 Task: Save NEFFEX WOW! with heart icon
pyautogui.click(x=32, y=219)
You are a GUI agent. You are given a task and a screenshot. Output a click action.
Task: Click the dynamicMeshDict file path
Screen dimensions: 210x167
§
Lay out every line of the data above as a numbered list, leaving out any blank lines.

**Result of this task:**
1.  Task: Save NEFFEX WOW! with heart icon
2. pyautogui.click(x=32, y=219)
3. You are a GUI agent. You are given a task and a screenshot. Output a click action.
4. Task: Click the dynamicMeshDict file path
5. Screen dimensions: 210x167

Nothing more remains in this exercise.